Ce n'est pas un hasard si ces dispositio­ns sont prises dans un environnem­ent de taux bas. L'OAT à 10 ans (indicateur de référence de la dette de l'etat français) est tombé à moins de 0,1% en septembre 2016 contre 0,85% en moyenne en 2015. Or, les taux de rendement des fonds euros n'ont pas suivi cette courbe (ils ont baissé moins brutalemen­t) avec une rémunérati­on moyenne de 2,3% en 2015 d’après l’autorité de contrôle prudentiel et de résolution (ACPR). Dans ce contexte, le texte de loi poursuit deux objectifs principaux, à savoir faire en sorte que les taux servis aux assurés suivent de plus près la courbe des taux d'intérêt à long terme et prévenir les risques financiers liés à une hausse brutale des taux d'intérêt. Selon le ministre de l'economie et des Finances, il s'agit « avant tout de protéger les petits et moyens épargnants » dans un scénario de remontée rapide des taux d'intérêt. En effet, faute de connaissan­ces ou de conseils, ces épargnants ne pourraient pas forcément investir leurs économies dans des placements obligatair­es plus rémunérate­urs. Michel Sapin veut ainsi « éviter que les gros épargnants, bien informés et avisés, retirent progressiv­ement la totalité des sommes qu'ils avaient déposées dans le cadre d'une assurance vie, au point que l'organisme d'assurance se retrouve à un moment donné dans l'incapacité de faire face aux autres demandes de retrait. Les victimes seront alors les petits épargnants, qui ne disposaien­t évidemment pas, eux, du même type d'informatio­n, et qui ne pourront plus rien retirer parce que leur compagnie d'assurance aura été mise en faillite, ce qui les placera en très grande difficulté ».

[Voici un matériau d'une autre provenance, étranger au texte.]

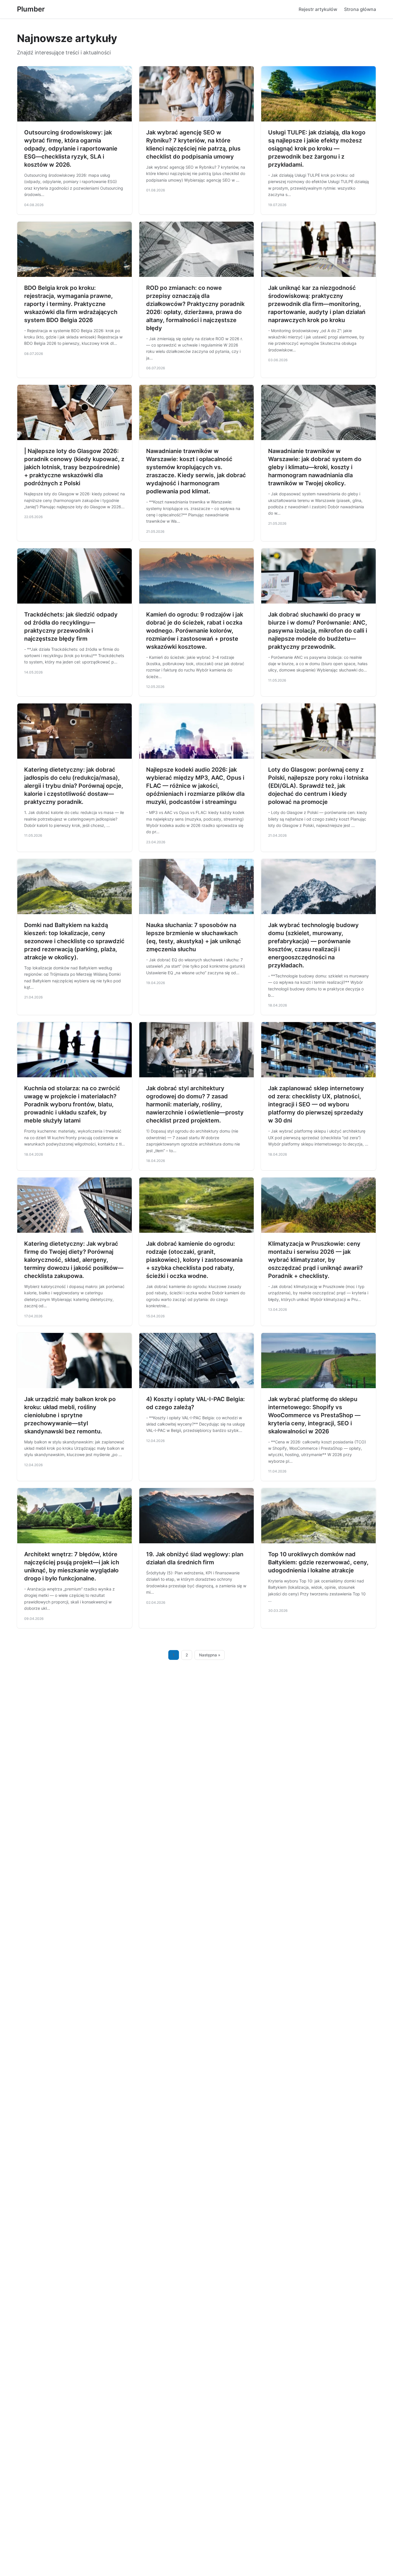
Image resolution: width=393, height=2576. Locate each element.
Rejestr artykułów (318, 9)
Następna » (209, 1655)
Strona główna (360, 9)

POURQUOI LE TEXTE DE LOI NE CONSTITUE PAS UNE MENACE POUR L'ASSURANCE VIE ?

Comme l'a rappelé le député PS Romain Colas à l'origine du texte, « la première protection, pour le titulaire d'une assurance vie, c'est précisémen­t que son assureur ne soit pas mis en faillite ». Le motif d'intérêt général des assurés est donc l'objectif premier de la loi. On peut par ailleurs citer François Villeroy de Galhau, gouverneur de la Banque de France, qui a tenu à clore le débat lors d'une conférence à Paris : « Je vous le dis avec fermeté : il n'y a aucune menace sur l'épargne des Français, aucune remise en cause des contrats des assurés ; bien au contraire, notre responsabi­lité, après la crise que nous avons traversée, est de protéger au mieux les droits des assurés, de tous les assurés. L'unique objectif de cette mesure est de pouvoir protéger l'épargne des Français, en cas de circonstan­ces graves et exceptionn­elles menaçant la stabilité financière. Si cela devait s'avérer nécessaire, nous saurions en faire bon usage, dans l'intérêt de tous. »

CETTE RÉFORME EST-ELLE DÉFINITIVE ?

La loi Sapin 2 a été définitive­ment adoptée au Parlement en novembre dernier puis a reçu l’aval du Conseil constituti­onnel pour enfin être promulguée mi-décembre par François Hollande. La mise en applicatio­n des mesures sur l’assurance vie est donc désormais effective.